*** Study material Section Begins ***

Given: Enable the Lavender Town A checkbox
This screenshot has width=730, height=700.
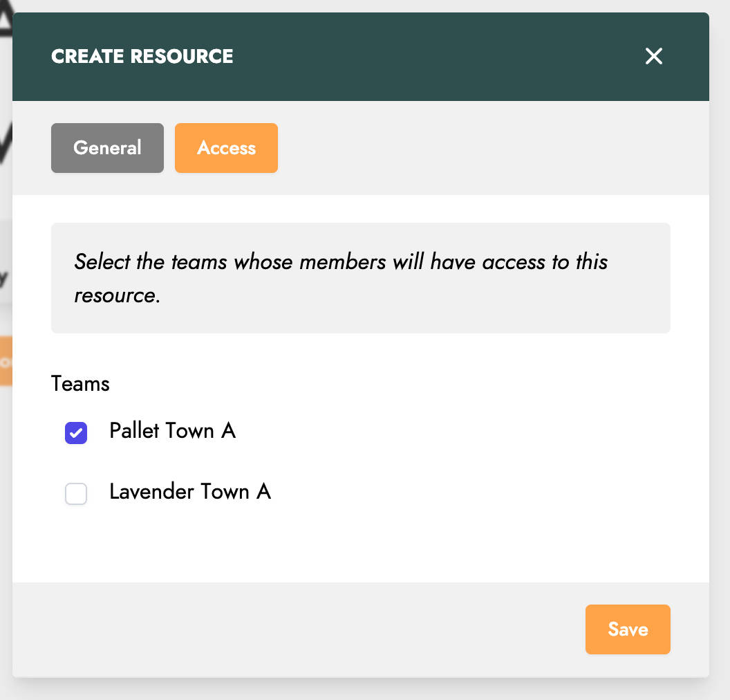Looking at the screenshot, I should coord(76,494).
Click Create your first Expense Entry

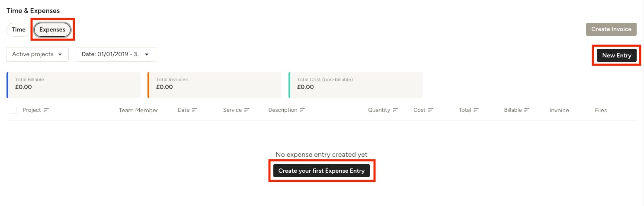click(321, 171)
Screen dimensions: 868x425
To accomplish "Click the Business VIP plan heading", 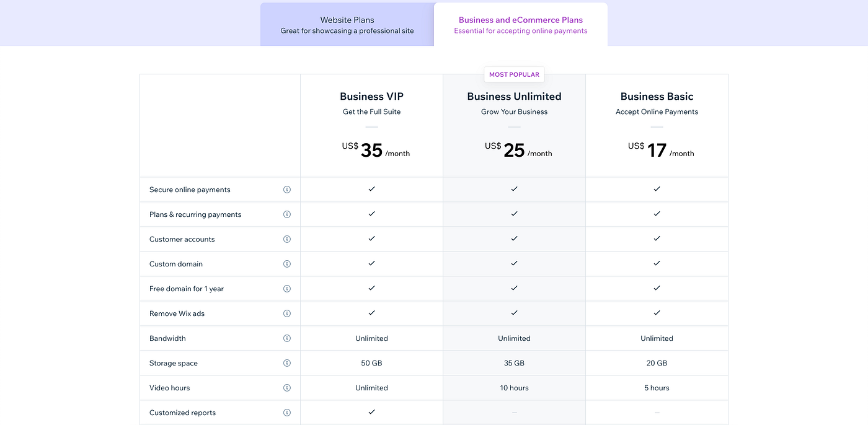I will point(371,97).
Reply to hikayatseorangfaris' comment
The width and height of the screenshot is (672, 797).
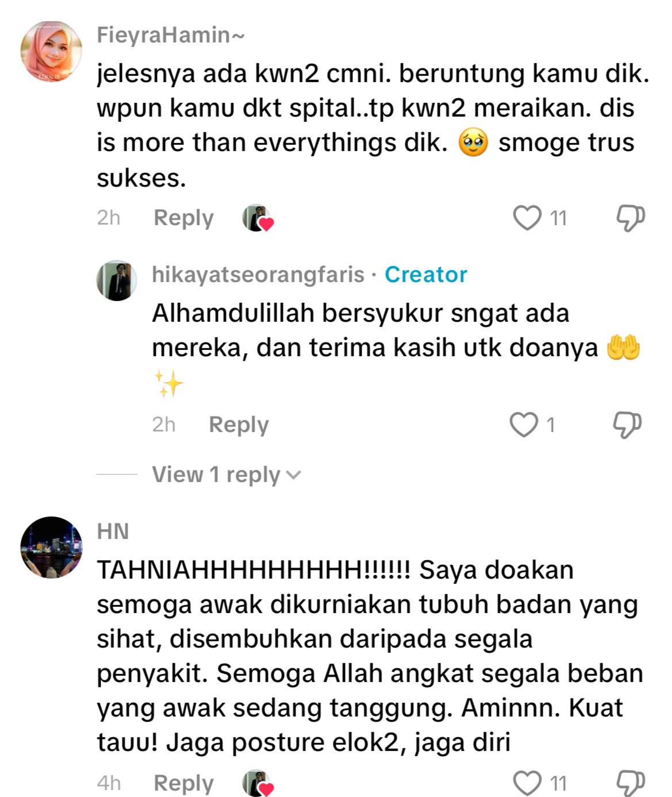coord(239,425)
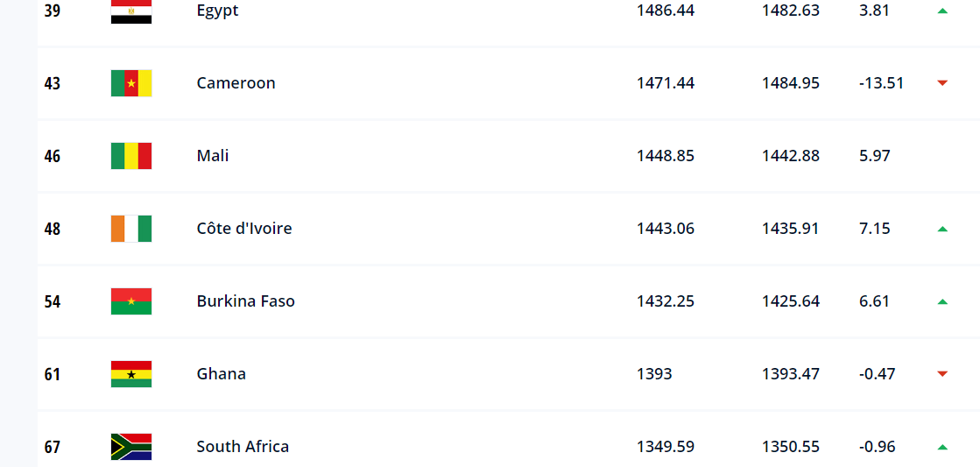This screenshot has height=467, width=980.
Task: Click red down arrow beside Cameroon
Action: (942, 83)

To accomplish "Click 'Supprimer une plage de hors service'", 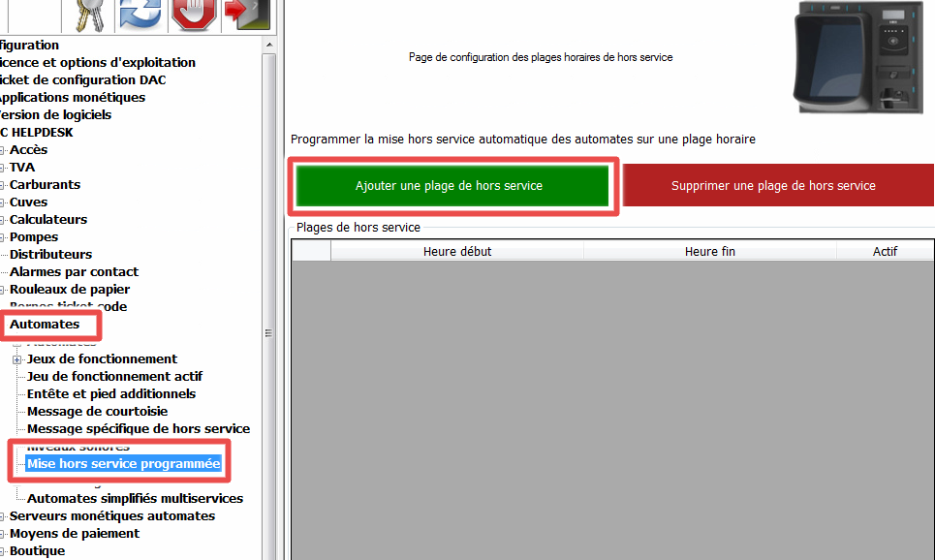I will [773, 185].
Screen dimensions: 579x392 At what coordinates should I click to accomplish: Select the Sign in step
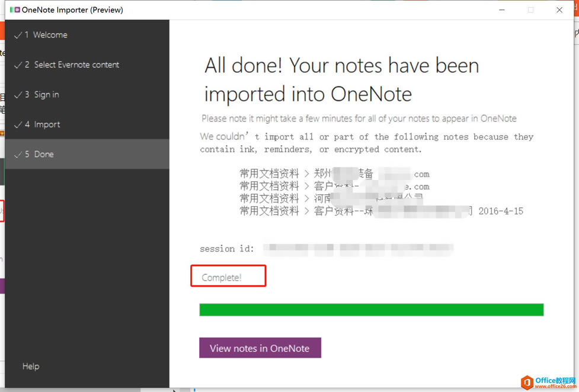point(46,94)
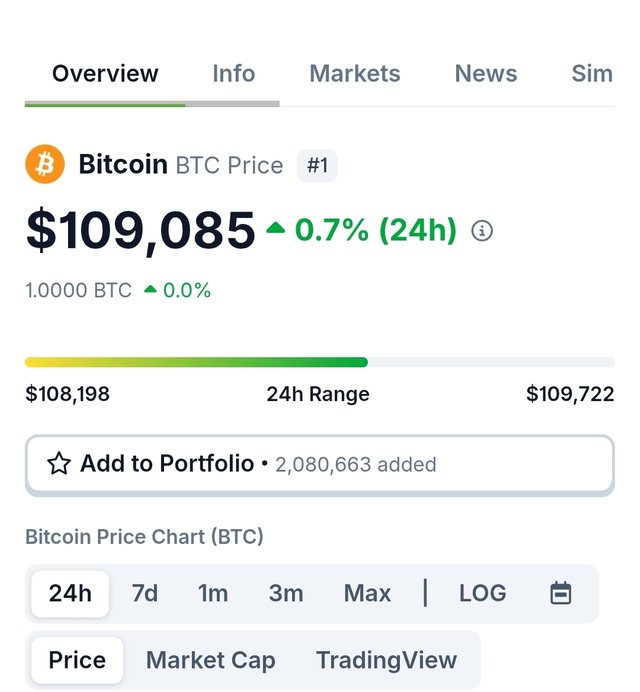Choose the 3m chart range
Viewport: 640px width, 692px height.
click(286, 593)
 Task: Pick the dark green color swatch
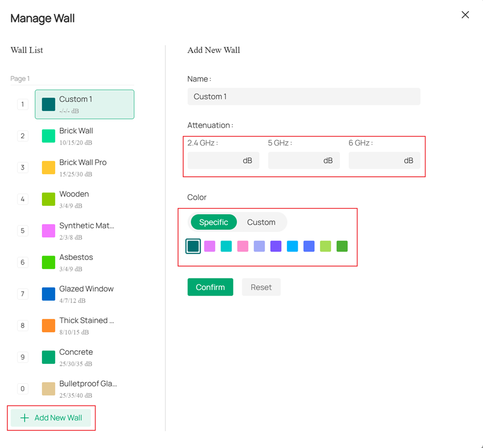coord(342,246)
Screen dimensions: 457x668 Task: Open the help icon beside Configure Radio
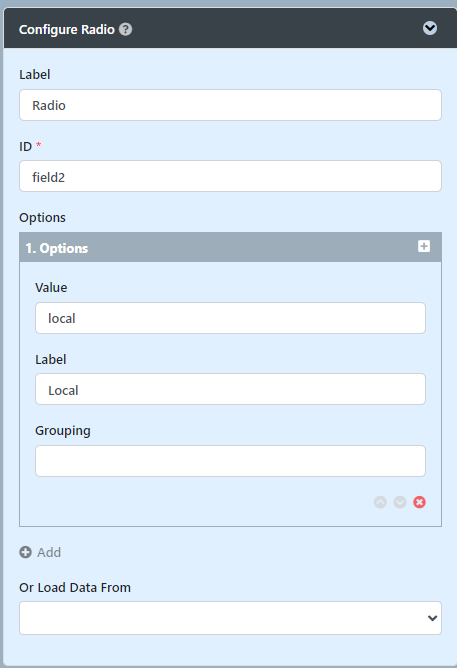click(125, 29)
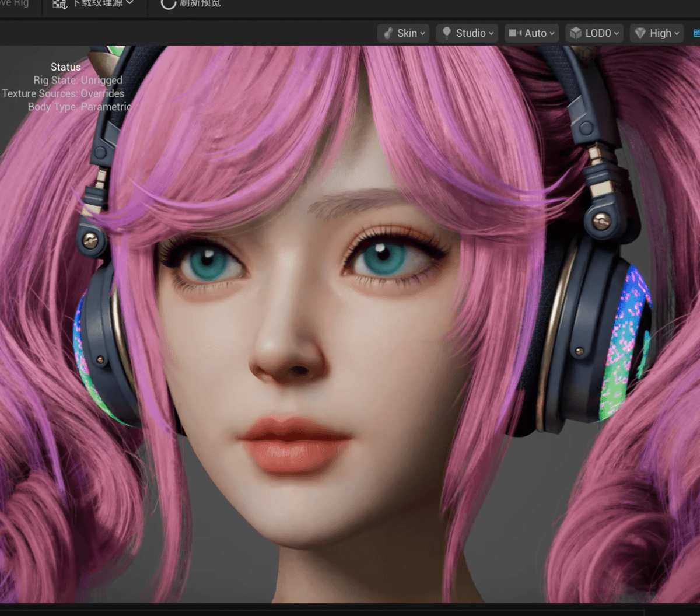Expand the Skin dropdown arrow
This screenshot has width=700, height=616.
(423, 34)
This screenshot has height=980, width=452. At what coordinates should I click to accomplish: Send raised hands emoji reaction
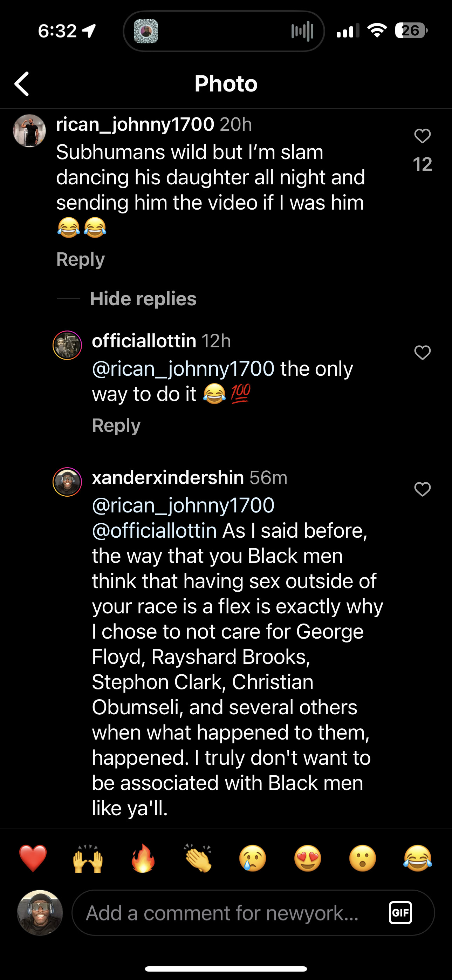click(88, 858)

*** Study material Section Ends ***

● **Problem to work on**: Restate word for word only the lines that run from the line holding "Screen dimensions: 457x668" to the end of the data, both ends kept, leaving every picture out.

● **Written answer**:
Screen dimensions: 457x668 Task: Open the help icon beside Configure Radio
click(125, 29)
Expand the Skin dropdown arrow
This screenshot has width=700, height=616.
(423, 34)
This screenshot has height=980, width=452. At what coordinates should I click to accomplish: Send raised hands emoji reaction
click(88, 858)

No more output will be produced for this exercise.